__Dataset records__
»»
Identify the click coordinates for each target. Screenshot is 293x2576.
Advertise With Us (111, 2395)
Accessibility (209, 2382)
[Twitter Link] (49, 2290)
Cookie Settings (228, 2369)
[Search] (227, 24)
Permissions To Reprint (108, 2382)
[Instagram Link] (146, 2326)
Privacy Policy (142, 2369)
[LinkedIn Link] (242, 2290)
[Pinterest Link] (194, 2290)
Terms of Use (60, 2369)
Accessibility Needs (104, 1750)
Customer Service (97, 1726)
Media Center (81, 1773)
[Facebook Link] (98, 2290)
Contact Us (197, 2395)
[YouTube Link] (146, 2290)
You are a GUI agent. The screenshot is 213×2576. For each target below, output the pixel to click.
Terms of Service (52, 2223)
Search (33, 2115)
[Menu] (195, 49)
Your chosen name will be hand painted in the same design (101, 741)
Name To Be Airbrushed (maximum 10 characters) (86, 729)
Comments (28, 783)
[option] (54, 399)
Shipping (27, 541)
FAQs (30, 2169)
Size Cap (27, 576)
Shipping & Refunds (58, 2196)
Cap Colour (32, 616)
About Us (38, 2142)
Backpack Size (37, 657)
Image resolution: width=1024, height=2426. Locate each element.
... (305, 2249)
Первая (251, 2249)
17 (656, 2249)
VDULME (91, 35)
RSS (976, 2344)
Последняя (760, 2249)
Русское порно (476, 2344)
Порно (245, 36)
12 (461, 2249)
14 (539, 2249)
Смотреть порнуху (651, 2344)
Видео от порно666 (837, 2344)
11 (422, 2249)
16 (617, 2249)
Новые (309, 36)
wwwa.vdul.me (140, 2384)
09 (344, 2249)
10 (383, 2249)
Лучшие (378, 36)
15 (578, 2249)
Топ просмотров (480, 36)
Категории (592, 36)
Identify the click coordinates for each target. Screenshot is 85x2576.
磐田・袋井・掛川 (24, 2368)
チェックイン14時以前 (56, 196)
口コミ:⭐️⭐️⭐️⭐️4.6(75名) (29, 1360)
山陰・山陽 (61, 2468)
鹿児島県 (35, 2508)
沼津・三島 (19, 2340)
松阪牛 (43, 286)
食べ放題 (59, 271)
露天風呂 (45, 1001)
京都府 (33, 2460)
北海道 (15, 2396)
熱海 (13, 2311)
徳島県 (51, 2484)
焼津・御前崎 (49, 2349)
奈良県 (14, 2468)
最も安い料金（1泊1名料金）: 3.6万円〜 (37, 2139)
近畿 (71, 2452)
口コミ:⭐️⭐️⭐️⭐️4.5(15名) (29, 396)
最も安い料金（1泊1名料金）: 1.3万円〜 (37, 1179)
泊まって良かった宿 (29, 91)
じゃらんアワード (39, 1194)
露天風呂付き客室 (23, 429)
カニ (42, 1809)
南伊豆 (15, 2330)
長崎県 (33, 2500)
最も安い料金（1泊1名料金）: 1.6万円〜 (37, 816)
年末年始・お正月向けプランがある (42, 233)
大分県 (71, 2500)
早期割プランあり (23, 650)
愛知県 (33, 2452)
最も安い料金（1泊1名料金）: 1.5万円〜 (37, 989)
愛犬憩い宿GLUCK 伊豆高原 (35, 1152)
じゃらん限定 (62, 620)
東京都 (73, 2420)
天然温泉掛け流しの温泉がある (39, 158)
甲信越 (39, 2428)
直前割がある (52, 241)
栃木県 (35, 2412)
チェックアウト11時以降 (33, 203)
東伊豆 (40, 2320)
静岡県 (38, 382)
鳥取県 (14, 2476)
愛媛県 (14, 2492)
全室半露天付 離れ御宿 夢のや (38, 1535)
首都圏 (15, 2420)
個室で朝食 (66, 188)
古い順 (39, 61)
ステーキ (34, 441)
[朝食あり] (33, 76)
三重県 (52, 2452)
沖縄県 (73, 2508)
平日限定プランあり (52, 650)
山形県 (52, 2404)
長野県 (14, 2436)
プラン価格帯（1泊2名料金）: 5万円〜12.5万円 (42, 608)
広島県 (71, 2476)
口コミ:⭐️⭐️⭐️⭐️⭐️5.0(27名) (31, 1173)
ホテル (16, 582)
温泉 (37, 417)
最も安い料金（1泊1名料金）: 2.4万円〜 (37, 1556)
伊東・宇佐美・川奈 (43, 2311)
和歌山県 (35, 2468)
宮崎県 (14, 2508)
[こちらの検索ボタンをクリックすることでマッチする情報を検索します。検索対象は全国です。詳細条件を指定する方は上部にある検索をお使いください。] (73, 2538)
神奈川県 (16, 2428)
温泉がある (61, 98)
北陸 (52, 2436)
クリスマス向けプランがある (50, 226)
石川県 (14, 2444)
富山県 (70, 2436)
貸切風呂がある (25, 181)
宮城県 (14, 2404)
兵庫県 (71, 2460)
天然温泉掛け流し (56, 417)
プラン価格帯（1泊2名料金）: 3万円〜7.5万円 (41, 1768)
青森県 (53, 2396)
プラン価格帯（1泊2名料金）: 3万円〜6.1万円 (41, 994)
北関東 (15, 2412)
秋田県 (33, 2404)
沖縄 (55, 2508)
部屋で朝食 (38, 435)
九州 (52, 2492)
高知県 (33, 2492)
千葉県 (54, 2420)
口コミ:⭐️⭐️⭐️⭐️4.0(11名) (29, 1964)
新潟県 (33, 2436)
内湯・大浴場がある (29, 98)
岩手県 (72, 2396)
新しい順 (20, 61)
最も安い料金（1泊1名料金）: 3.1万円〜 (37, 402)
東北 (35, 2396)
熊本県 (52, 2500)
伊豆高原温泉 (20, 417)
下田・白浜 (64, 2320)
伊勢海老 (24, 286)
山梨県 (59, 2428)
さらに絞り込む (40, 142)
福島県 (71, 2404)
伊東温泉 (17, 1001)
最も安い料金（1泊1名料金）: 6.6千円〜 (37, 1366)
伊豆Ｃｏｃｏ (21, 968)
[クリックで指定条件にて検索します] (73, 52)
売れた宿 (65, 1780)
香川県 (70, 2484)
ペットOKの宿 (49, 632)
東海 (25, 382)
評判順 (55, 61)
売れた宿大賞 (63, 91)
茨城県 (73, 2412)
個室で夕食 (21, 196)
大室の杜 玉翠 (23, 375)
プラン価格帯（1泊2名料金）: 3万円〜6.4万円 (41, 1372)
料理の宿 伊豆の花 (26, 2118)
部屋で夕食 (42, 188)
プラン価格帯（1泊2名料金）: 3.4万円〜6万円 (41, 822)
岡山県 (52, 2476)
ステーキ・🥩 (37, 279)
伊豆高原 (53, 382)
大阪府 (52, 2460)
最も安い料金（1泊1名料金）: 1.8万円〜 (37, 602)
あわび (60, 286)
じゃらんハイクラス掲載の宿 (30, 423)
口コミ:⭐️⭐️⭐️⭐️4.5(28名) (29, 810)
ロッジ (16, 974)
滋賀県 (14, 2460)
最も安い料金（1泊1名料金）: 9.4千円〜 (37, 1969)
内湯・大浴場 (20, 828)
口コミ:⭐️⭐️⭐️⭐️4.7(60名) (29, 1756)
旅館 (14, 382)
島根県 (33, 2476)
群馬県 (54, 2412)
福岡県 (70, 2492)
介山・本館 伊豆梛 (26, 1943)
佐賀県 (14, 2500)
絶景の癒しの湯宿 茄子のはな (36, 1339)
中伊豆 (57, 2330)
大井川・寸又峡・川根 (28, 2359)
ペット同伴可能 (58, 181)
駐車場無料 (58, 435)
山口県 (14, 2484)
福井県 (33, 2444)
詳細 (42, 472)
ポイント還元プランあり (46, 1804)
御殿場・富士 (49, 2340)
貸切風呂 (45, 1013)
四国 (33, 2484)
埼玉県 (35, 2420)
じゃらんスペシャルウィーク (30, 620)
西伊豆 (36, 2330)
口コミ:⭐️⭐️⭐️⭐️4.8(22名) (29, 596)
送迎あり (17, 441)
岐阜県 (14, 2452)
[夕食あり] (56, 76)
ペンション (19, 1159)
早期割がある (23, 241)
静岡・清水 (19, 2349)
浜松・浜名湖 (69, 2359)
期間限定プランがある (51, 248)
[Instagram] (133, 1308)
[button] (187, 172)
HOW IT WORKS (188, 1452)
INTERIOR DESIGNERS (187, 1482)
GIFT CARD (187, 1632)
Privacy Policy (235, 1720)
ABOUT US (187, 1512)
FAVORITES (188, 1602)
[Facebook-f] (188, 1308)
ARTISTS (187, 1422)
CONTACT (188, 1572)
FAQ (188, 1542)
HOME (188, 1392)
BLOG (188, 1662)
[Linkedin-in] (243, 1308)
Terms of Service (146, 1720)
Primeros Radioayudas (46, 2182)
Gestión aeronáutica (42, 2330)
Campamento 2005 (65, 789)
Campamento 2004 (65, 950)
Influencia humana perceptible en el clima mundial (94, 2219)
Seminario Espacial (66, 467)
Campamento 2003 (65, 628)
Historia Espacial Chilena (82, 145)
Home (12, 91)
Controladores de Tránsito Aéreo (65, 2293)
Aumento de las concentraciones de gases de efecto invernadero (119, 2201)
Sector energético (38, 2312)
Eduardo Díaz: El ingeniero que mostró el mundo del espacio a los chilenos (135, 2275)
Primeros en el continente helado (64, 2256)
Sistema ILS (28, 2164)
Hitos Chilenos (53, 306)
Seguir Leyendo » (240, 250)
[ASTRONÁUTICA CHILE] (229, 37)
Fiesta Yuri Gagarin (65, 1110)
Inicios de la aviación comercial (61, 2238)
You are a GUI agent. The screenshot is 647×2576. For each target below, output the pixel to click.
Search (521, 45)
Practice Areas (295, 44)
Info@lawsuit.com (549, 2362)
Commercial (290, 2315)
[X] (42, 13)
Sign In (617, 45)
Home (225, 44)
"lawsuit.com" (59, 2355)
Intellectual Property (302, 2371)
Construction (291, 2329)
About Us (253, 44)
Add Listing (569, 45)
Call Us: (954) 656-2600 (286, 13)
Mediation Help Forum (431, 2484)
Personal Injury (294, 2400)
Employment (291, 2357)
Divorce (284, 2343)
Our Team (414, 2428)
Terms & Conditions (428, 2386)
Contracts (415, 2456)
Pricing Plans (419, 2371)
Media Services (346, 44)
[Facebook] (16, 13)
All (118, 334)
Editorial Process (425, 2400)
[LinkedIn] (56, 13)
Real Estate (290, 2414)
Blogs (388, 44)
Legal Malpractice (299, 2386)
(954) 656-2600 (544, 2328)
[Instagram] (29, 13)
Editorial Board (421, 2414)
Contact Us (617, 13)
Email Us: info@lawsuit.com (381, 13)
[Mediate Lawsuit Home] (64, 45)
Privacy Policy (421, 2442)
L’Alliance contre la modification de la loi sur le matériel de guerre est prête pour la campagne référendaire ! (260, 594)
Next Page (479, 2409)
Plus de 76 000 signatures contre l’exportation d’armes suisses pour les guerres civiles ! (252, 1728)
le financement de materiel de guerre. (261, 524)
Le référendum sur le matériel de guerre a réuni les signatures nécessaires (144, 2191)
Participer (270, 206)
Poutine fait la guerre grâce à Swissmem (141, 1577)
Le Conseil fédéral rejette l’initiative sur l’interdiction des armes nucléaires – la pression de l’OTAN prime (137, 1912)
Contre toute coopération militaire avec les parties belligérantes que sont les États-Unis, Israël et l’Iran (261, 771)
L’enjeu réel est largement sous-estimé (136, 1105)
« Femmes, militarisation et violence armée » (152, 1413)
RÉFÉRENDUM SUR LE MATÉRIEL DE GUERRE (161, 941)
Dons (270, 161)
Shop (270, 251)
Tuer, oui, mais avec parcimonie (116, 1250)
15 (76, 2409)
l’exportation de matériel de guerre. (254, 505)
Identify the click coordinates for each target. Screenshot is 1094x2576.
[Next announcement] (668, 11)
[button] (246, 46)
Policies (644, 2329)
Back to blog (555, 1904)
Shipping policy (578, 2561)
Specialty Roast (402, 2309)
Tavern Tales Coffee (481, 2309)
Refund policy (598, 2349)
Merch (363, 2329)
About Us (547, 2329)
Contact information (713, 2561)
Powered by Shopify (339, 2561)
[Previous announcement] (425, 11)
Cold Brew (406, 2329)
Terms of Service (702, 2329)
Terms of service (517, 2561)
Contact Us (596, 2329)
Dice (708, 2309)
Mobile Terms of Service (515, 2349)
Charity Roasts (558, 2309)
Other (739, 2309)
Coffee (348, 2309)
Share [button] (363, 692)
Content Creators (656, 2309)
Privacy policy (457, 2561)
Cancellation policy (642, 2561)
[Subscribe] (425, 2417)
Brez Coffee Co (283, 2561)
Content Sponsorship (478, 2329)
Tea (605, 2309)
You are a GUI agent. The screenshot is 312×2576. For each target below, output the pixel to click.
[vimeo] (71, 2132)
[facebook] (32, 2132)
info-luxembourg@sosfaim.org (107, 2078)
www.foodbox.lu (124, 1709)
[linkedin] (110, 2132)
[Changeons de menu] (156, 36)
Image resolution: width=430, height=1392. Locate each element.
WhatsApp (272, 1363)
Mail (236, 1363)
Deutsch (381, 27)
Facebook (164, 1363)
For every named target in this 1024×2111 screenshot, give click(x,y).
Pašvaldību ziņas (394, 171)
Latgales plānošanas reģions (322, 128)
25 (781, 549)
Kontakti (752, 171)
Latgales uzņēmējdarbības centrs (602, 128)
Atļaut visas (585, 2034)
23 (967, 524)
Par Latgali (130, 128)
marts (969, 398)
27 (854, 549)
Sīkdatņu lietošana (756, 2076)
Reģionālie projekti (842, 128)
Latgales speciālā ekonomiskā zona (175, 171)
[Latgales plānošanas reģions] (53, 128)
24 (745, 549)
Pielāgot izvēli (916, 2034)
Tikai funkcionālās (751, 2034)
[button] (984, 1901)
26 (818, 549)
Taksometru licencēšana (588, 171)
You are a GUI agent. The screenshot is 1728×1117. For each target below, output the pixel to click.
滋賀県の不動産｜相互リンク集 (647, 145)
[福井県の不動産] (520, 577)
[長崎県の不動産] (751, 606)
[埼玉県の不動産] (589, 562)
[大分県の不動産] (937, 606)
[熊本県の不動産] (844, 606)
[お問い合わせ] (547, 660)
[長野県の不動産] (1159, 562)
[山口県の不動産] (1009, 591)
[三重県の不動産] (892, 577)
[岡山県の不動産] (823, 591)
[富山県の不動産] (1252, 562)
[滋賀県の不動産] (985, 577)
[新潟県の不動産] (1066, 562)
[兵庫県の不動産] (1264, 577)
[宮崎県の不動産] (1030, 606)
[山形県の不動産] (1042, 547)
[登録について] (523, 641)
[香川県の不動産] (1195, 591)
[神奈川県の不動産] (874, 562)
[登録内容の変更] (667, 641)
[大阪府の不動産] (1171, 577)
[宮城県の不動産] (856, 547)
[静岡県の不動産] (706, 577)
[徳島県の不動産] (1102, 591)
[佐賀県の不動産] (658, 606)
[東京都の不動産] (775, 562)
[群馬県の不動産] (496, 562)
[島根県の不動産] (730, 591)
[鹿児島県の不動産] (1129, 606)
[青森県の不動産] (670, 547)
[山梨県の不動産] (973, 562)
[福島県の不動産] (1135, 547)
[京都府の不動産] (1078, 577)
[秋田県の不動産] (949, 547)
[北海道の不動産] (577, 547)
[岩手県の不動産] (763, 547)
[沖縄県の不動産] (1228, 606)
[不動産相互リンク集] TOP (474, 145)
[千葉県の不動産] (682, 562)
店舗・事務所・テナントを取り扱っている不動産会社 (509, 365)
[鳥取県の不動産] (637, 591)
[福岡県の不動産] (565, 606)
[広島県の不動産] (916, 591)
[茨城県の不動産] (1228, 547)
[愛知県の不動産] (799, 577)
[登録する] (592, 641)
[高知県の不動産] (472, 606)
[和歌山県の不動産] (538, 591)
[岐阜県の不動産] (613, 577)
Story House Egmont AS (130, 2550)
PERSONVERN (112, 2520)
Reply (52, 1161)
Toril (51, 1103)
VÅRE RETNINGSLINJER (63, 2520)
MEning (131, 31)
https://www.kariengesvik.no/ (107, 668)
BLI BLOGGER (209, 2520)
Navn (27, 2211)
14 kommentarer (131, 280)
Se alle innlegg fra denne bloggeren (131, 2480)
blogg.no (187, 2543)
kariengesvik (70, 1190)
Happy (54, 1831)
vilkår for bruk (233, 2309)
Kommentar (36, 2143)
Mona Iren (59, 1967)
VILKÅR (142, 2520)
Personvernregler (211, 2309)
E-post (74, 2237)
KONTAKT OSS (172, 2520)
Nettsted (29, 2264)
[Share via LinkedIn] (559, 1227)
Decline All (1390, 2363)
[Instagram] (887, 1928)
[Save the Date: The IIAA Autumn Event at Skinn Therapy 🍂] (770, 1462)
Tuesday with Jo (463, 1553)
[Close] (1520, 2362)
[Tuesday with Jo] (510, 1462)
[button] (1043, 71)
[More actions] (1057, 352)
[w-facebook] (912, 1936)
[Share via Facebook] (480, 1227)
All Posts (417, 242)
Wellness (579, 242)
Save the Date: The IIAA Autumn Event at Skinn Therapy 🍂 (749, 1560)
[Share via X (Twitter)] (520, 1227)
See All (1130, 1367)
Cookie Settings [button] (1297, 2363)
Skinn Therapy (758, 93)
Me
««
__Prompt__
Using the entries above, give again exactly the lines from the line holding "Our Team (414, 2428)" through the line holding "Contre toute coopération". Include both end lines and nothing else.

__Task response__
Our Team (414, 2428)
Terms & Conditions (428, 2386)
Contracts (415, 2456)
Pricing Plans (419, 2371)
Media Services (346, 44)
[Facebook] (16, 13)
All (118, 334)
Editorial Process (425, 2400)
[LinkedIn] (56, 13)
Real Estate (290, 2414)
Blogs (388, 44)
Legal Malpractice (299, 2386)
(954) 656-2600 (544, 2328)
[Instagram] (29, 13)
Editorial Board (421, 2414)
Contact Us (617, 13)
Email Us: info@lawsuit.com (381, 13)
[Mediate Lawsuit Home] (64, 45)
Privacy Policy (421, 2442)
L’Alliance contre la modification de la loi sur le matériel de guerre est prête pour la campagne référendaire ! (260, 594)
Next Page (479, 2409)
Plus de 76 000 signatures contre l’exportation d’armes suisses pour les guerres civiles ! (252, 1728)
le financement de materiel de guerre. (261, 524)
Le référendum sur le matériel de guerre a réuni les signatures nécessaires (144, 2191)
Participer (270, 206)
Poutine fait la guerre grâce à Swissmem (141, 1577)
Le Conseil fédéral rejette l’initiative sur l’interdiction des armes nucléaires – la pression de l’OTAN prime (137, 1912)
Contre toute coopération militaire avec les parties belligérantes que sont les États-Unis, Israël et l’Iran (261, 771)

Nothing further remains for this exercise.